L’incontro precedente, i filmati, la rabbia dopo la scoperta: perché Giorgia Meloni aveva capito che nella telefonata fake qualcosa non andava

La premier aveva già parlato con il presidente della Commissione africana. E ha chiesto all’ufficio diplomatico una verifica. Senza risultati

La premier Giorgia Meloni si era davvero resa conto che nella telefonata del sedicente presidente della Commissione Africana c’era qualcosa che non andava. La premier infatti aveva già conosciuto il vero Moussa Faki. Lo aveva già incontrato il 14 aprile scorso ad Addis Abeba durante una visita ufficiale. Per questo quando comincia la telefonata fake di Lexus & Vovan pensa di parlare con qualcun altro. E lì nasce un sospetto. Meloni cerca un intervento pubblico di Faki per ascoltarne di nuovo la voce e chiede all’Ufficio Diplomatico una nuova verifica. Ma anche in questo caso, raccontano oggi al Corriere della Sera fonti del governo, senza alcun risultato. Fino a quando il caso non scoppia e il consigliere Francesco Maria Talò è costretto a scusarsi pubblicamente.


Il retroscena

Il quotidiano fornisce una ricostruzione diversa rispetto a quelle dei giorni scorsi. In cui si cita il sottosegretario Alfredo Mantovano, che ieri ha sostenuto proprio la consapevolezza della premier riguardo il fatto che nella telefonata c’era qualcosa che non tornava. Tutto parte da una lettera datata febbraio: il sottosegretario con delega ai servizi segreti avverte rispetto al rischio di ricevere contatti da cittadini russi che possono nascondersi dietro false identità. Per mettere in pericolo la sicurezza nazionale. Ovvero esattamente quello che è accaduto il 18 settembre. Il primo contatto è arrivato un paio di giorni prima. Attraverso una mail, secondo fonti italiane. Con una telefonata, secondo quanto ha spiegato Lexus ieri a Otto e Mezzo. Nelle 48 ore successive c’è tutto il tempo per svolgere i controlli e verificare l’identità della persona che richiedeva un colloquio con la premier.

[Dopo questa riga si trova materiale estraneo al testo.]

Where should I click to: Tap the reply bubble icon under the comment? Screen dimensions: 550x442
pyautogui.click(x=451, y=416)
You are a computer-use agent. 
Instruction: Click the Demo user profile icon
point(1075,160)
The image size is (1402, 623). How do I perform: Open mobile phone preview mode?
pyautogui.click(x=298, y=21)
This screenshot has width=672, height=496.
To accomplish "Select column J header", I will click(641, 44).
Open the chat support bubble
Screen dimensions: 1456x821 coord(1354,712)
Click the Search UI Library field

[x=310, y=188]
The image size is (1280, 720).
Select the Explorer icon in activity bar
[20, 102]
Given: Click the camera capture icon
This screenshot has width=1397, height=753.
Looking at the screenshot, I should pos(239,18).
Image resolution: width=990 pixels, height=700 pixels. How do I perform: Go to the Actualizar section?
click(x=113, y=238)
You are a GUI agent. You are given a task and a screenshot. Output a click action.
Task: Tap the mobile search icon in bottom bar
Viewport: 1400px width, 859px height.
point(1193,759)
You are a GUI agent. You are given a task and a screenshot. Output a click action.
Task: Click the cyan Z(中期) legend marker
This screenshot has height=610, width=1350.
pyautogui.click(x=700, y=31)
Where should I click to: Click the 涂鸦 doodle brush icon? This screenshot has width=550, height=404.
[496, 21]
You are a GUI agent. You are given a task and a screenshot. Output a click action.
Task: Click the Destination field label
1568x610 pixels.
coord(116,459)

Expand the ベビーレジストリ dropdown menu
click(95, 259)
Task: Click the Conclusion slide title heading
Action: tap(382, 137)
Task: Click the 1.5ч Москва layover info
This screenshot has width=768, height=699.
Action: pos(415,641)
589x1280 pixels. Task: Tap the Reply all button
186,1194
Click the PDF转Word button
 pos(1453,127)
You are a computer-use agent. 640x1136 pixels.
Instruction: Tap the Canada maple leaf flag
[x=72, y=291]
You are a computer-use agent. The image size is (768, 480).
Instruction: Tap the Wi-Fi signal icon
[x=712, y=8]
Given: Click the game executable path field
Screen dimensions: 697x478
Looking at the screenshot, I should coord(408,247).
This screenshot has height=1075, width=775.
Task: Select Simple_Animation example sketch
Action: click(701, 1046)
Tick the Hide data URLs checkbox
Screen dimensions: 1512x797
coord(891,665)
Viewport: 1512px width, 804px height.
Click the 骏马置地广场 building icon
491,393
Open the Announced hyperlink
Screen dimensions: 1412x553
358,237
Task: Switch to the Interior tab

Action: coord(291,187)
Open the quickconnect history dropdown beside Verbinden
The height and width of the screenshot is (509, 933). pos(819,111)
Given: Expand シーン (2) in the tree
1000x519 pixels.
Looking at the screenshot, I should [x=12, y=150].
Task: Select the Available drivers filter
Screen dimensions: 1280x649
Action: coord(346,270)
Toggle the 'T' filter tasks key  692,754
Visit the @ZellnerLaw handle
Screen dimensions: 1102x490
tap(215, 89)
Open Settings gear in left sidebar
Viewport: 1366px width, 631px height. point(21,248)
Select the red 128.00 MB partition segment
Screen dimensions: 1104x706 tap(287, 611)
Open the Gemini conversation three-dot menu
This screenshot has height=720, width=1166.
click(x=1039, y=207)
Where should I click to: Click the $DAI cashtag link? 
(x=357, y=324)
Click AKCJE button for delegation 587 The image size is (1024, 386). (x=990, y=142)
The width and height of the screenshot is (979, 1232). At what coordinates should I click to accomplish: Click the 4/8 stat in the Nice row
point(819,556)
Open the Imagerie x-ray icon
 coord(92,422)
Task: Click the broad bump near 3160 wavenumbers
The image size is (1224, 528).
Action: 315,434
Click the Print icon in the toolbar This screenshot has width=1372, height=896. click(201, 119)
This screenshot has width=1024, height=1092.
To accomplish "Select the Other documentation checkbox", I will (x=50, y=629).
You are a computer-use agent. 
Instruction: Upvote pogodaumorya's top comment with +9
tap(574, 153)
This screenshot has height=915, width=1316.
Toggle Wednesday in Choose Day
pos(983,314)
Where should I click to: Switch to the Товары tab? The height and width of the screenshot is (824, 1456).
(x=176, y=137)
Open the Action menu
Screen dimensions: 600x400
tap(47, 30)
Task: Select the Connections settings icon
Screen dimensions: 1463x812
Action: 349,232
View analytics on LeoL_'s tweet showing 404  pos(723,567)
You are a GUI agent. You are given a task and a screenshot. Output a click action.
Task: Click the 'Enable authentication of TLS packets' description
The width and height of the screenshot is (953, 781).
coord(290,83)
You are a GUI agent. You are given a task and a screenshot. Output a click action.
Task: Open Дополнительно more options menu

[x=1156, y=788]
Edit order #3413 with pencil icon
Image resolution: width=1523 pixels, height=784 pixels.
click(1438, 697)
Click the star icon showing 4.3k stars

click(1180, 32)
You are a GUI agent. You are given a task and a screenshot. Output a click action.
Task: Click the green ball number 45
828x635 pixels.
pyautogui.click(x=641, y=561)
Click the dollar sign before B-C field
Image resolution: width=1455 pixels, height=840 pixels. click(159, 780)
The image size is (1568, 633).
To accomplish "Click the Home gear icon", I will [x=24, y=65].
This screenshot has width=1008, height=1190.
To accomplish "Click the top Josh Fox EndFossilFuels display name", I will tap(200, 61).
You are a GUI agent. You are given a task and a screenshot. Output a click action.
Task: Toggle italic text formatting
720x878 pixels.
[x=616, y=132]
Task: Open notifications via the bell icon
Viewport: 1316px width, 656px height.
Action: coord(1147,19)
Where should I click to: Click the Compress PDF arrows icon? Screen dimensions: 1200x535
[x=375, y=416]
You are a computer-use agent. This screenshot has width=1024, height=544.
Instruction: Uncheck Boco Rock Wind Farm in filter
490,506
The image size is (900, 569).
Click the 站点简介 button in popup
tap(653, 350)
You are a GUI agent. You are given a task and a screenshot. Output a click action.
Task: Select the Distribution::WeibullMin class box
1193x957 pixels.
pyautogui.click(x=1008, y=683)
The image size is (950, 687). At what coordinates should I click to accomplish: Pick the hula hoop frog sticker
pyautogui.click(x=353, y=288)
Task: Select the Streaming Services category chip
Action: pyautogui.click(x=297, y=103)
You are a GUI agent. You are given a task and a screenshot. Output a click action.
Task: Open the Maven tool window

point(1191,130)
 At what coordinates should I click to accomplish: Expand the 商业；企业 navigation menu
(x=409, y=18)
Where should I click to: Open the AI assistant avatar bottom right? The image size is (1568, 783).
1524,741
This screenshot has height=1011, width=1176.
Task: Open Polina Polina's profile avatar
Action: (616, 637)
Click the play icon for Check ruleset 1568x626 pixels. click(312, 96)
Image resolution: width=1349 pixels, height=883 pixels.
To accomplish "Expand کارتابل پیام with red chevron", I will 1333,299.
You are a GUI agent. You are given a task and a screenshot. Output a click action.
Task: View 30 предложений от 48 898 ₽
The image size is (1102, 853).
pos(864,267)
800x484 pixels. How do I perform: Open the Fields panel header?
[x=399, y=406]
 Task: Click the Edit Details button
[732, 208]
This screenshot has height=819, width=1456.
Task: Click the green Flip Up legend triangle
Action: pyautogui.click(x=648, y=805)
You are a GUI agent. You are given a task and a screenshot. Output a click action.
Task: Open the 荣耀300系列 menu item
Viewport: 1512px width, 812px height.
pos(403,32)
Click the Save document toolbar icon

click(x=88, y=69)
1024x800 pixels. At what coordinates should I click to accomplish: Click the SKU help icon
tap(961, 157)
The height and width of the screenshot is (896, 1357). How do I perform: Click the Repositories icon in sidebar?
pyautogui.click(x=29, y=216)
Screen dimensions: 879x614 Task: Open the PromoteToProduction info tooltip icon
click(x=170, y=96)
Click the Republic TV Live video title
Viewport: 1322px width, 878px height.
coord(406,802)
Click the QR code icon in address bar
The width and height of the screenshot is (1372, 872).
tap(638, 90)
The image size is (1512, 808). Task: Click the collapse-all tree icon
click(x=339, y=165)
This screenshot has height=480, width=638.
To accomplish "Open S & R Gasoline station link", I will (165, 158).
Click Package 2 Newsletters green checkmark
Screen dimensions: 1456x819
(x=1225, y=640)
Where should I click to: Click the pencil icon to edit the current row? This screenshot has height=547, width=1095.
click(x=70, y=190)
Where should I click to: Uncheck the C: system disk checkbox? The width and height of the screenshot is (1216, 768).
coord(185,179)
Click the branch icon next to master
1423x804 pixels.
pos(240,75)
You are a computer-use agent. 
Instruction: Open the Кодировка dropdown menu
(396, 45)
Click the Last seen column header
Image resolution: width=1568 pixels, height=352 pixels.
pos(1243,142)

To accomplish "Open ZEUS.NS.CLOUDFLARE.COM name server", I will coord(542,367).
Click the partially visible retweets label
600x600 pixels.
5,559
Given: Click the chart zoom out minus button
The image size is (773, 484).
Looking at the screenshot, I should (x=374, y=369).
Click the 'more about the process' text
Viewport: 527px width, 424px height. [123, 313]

Si poteva effettuare anche attraverso il coinvolgimento dell’ambasciatore Alberto Bertoni, che rappresenta l’Italia presso l’Unione Africana.


La reazione della premier

Ma a quanto pare nessuno lo chiama. Poi si arriva al giorno della telefonata. Meloni, scrive il quotidiano, si trova a New York per l’assemblea dell’Onu. In quel momento l’ufficio del consigliere diplomatico di Palazzo Chigi le passa la telefonata e inizia la conversazione durata 13 minuti. Nei giorni successivi chiede verifiche ma nessuno ammette l’errore. Poi l’audio finisce sul sito canadese e la reazione della premier, aggiunge il quotidiano, non è delle più miti. Arrivano le scuse di Talò. Intanto il deputato di Fratelli d’Italia Giovanni Donzelli dice al quotidiano che Meloni non ha fatto nessuna figuraccia: «Per gli impostori poteva essere un bel colpo. Ma è stato sparato a salve». Perché «lei ha detto le stesse cose che dice in pubblico. Comportandosi da leader vero in una telefonata finta».

Donzelli: «Nessuna figuraccia»

Poi va all’attacco: «Vorrei sentire le telefonate dell’allora premier Conte con la Cina sulla via della Seta che hanno indebolito commercialmente l’Italia». E quando Virginia Piccolillo gli chiede se si riferisca alla frase sulla «stanchezza» dei leader europei riguardo l’Ucraina replica: «Anche in parlamento ha detto che serve difendere la forza del diritto e non cedere al diritto del più forte». Poi ammette che «la falla c’è stata. Anche se quegli impostori hanno strumenti particolari: lo avevano già fatto con Merkel, Kamala Harris, Erdogan e altri». E anche se non sono spie «sicuramente non dispiacciono al Cremlino che è in grande difficoltà sul campo e tenta il recupero con la guerra ibrida. Ma questo colpo è andato a vuoto. E non averlo trasmesso subito dimostra che anche i russi erano delusi».